In the mid-1980s, the United States struggled to keep pace with the Japanese industrial juggernaut. The conventional wisdom went something like this: American capitalism was preoccupied with short-term results. We should follow the lead set by the Land of the Rising Sun, where managers were committed to the long haul. Hence, they made better–i.e., more farsighted–investments and routinely offered lifetime employment opportunities. American firms, in contrast, rewarded executives based on quarterly reports, leading them to ignore the long run and to abandon workers at the drop of an investment analyst's downgrade.
Nippon envy, of course, crashed with the Nikkei Index, which struggles to stay airborne at around 18,000 after soaring upwards of 39,000 a decade ago. The very rigidities lauded as the backbone of Japanese capitalism held the country in the consumer electronics epoch just as the world raced to embrace the dawning era of digital networks.
But note the shift in the contemporary conventional wisdom in the United States: Now, say critics, American capital markets are way too speculative, wildly tossing investment dollars at any cockamamie "dot-com" IPO, whether the company makes money or not.
The grumblings about America's "bubble economy," as The Economist likes to call it, are ubiquitous. The old-line pillars at the country club and scruffy intellectuals at sidewalk cafés alike bemoan those wacky Wall Street valuations. "No earnings!" exclaims the clubber. "Paper wealth!" shrieks the intellectual. Both unwittingly point to the most dynamic and progressive element of modern American capitalism: its ability to liquidate obsolete investments at warp speed in favor of promising new ideas. In an era in which so many innovations are being hatched, the transition is awesome to behold.

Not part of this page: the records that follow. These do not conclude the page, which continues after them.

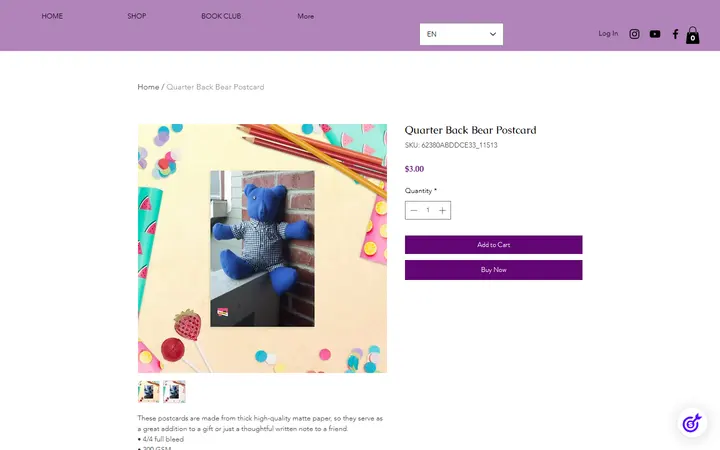This screenshot has width=720, height=450.
Task: Open the Facebook social icon
Action: click(675, 34)
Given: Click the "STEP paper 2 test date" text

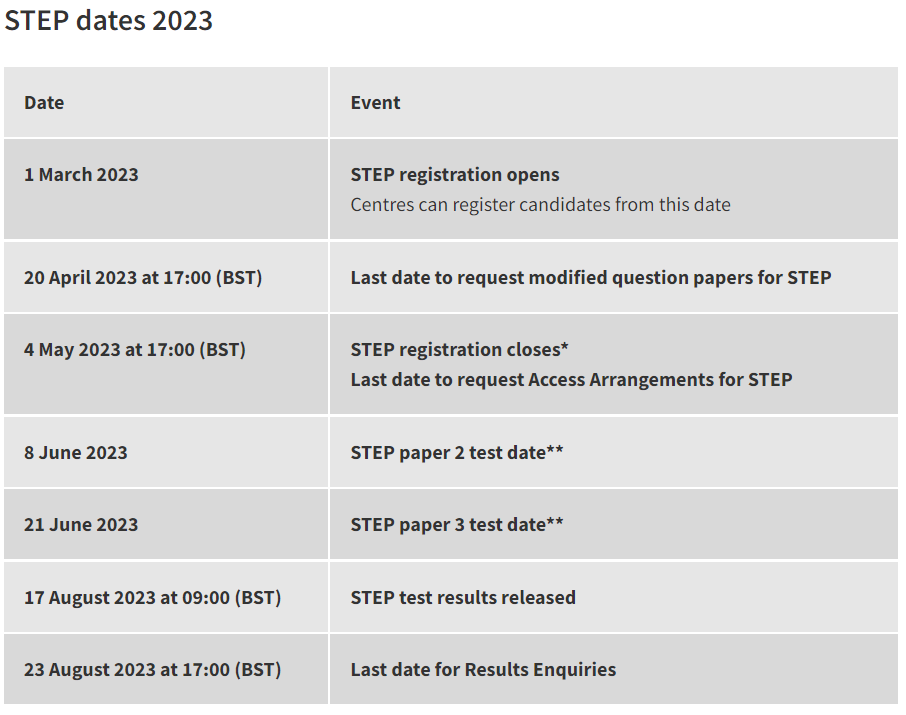Looking at the screenshot, I should click(448, 453).
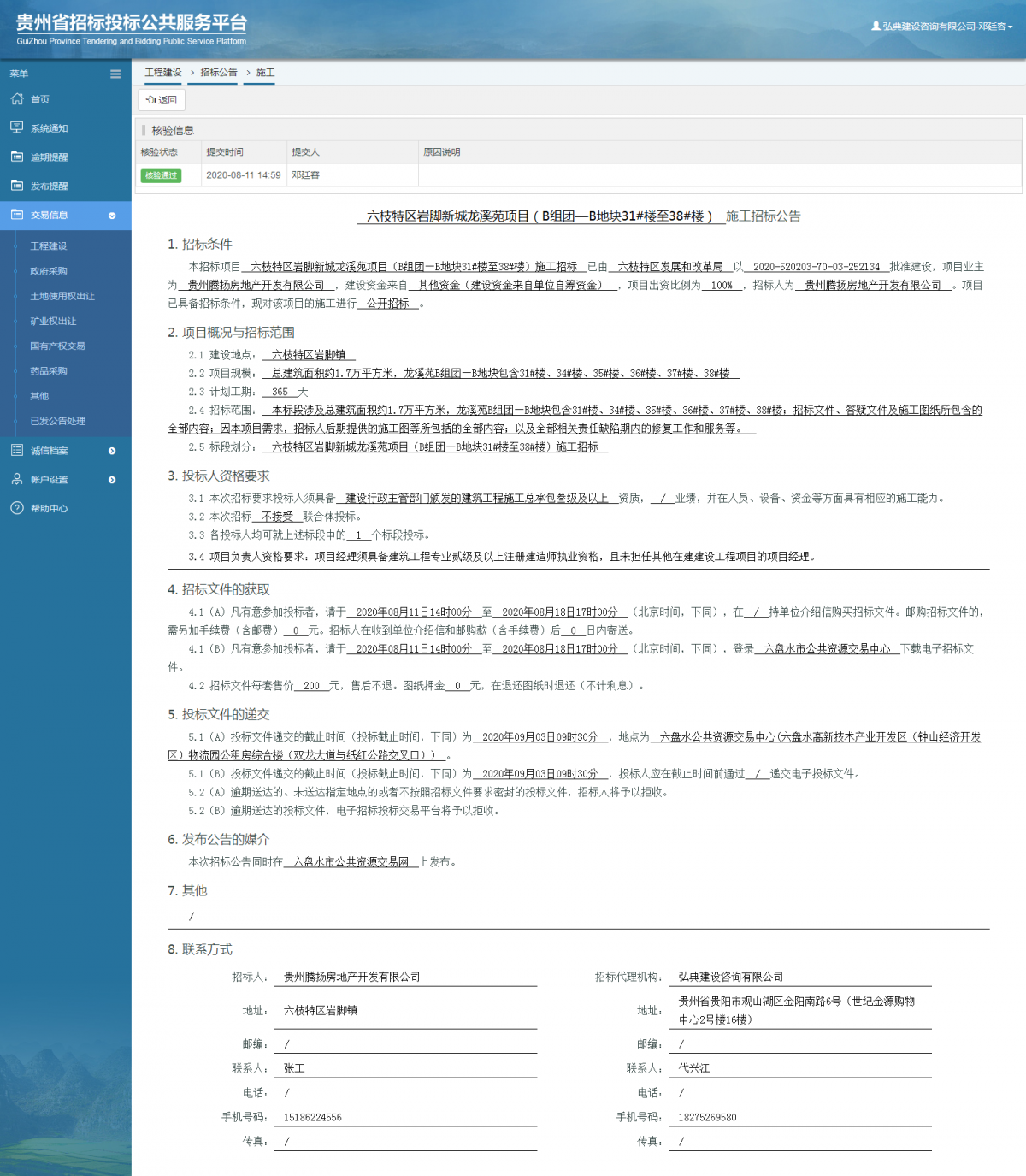
Task: Click the 帐户设置 account settings icon
Action: click(x=17, y=479)
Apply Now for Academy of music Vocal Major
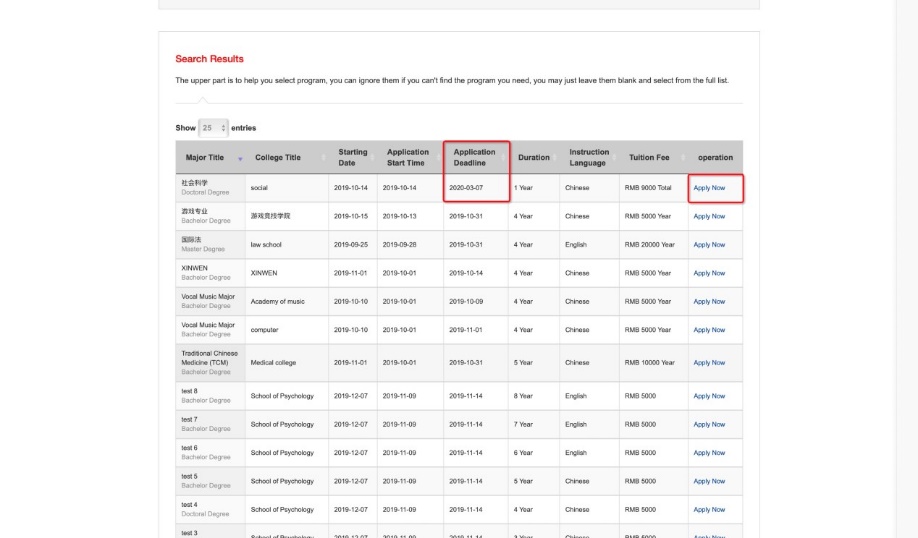Image resolution: width=918 pixels, height=538 pixels. coord(709,301)
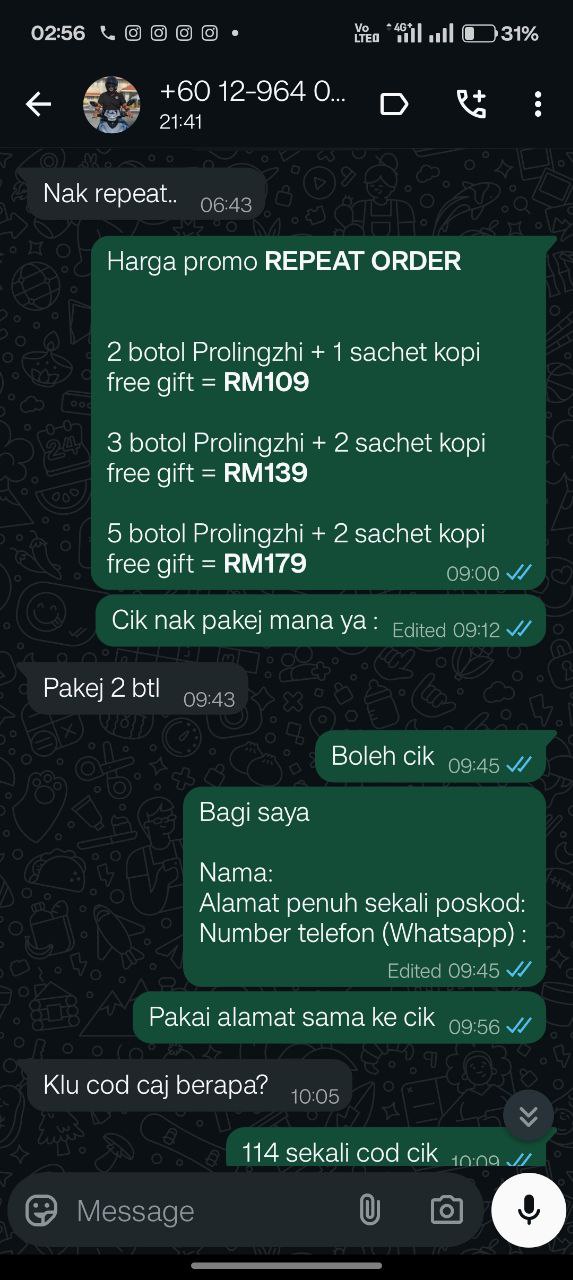Image resolution: width=573 pixels, height=1280 pixels.
Task: Select the REPEAT ORDER promo message
Action: (x=319, y=412)

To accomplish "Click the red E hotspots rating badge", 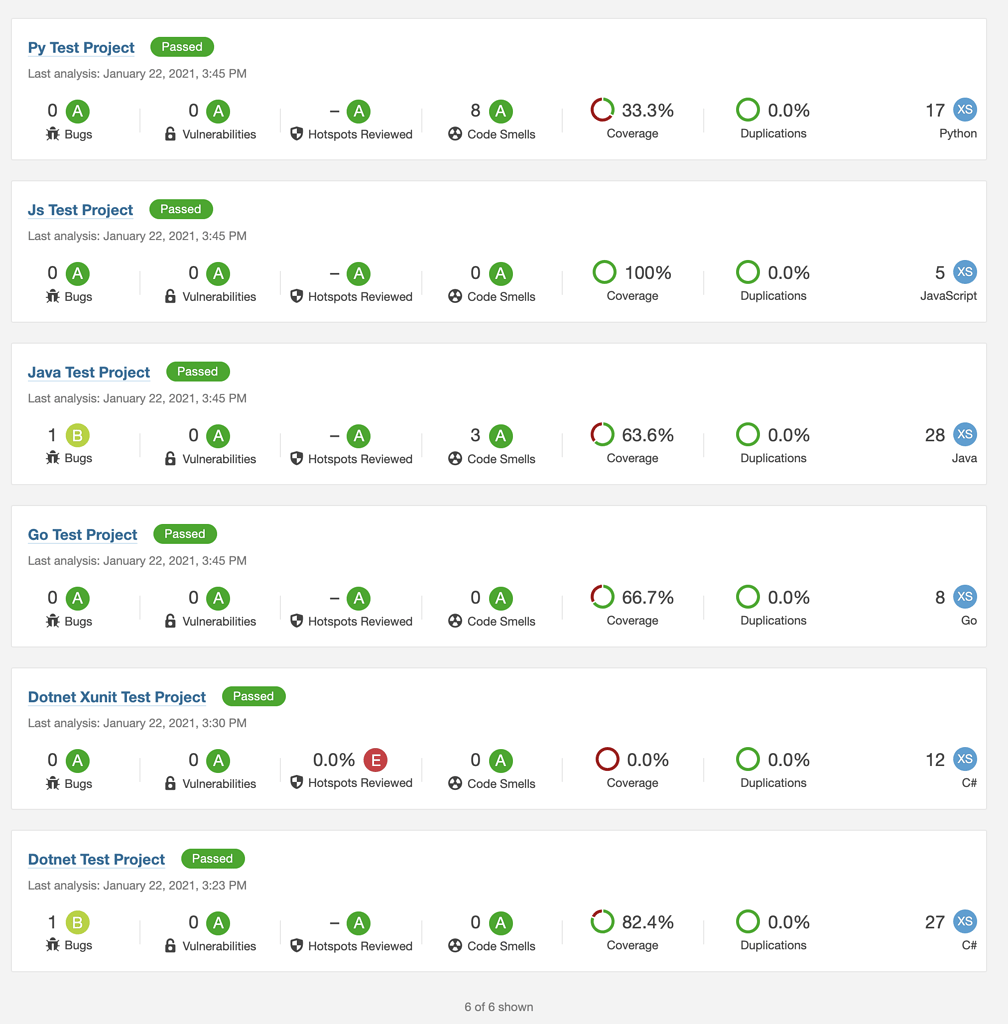I will coord(375,760).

An online bookstore operated via a Web page? Amazon.com, whose equity value appreciated 966 percent per share in 1998, found itself worth more in January 1999 than all other bookstores in America combined. Wireless telecommunications operator Teligent is worth $4 billion at its NASDAQ share price on July 28, 1999–a staggering 1,681 multiple of sales. Some believe that paying 36 times earnings–the average Standard & Poor's price/earnings ratio–makes stocks outrageously expensive, but others are willing to toss the dice.
This is phenomenal to many, irresponsible to some, the prelude to a crash to others. What is curious is the lack of deference shown toward those brave enough to take risks. Amazon.com may well fail to deliver profits over time, but it has already revolutionized retail markets and driven both online and brick-and-mortar businesses to deliver more to customers. Few critics remember that where financial returns do not ultimately materialize, financiers engage in unintended charitable activity.
Yet this socially useful behavior is mocked and condemned by status guardians in danger of losing their quo. Just offstage, in fact, there is an audible lust for a stock crash. Critics are appalled by Bill Gates and the billionaire boys club of Silicon Valley. Even those who are self-made and bring enormous benefits and wealth to millions of their fellow citizens cannot properly atone for the financial success they enjoy.
Back at the country club, Chauncey and Biff ridicule the fast-buck artists of the New Economy as a bunch of hippies high on capital gains. How dare these pipsqueak upstarts, some without even so much as four generations of landed wealth to their names, surpass the magnificence of Ye Old Money?
It is staggering to observe the rapidity with which capital abandons the crusty old-timers to embrace the daring newbies. Sears is now worth $16 billion and U.S. Steel $2 billion, while Yahoo! is valued at about $28 billion and America Online at $107 billion. These latter companies are considered Internet Blue Chips because they actually have P/E ratios (349 and 171, respectively). Investors are plunking down billions and counting on robust growth–and the luck to survive in the very long run. Investors see a big future in the efficiencies of e-commerce, and if they are right, we will all reap handsome rewards.
Eighty million individual investors in U.S. financial markets will make their mark in dividends and capital gains, and, by doing so, deliver the U.S. Treasury a nice tax bonus (how do you spell surplus?). But the rest of us will gain, too. We will get access to better products and a more efficient economy. The resources piled high on entrepreneurs will sort out the technologies and business plans that make sense, filtering unlimited possibilities into an operational leap forward.
The revolution is on, curiously fueled by the same shortsighted capitalists who cared only about the next quarter's earnings in 1985. Now they care nothing about earnings for 40 quarters into the future. Amazing how visionary these myopic dolts have grown. Incredible how shortsighted the conventional wisdom has become.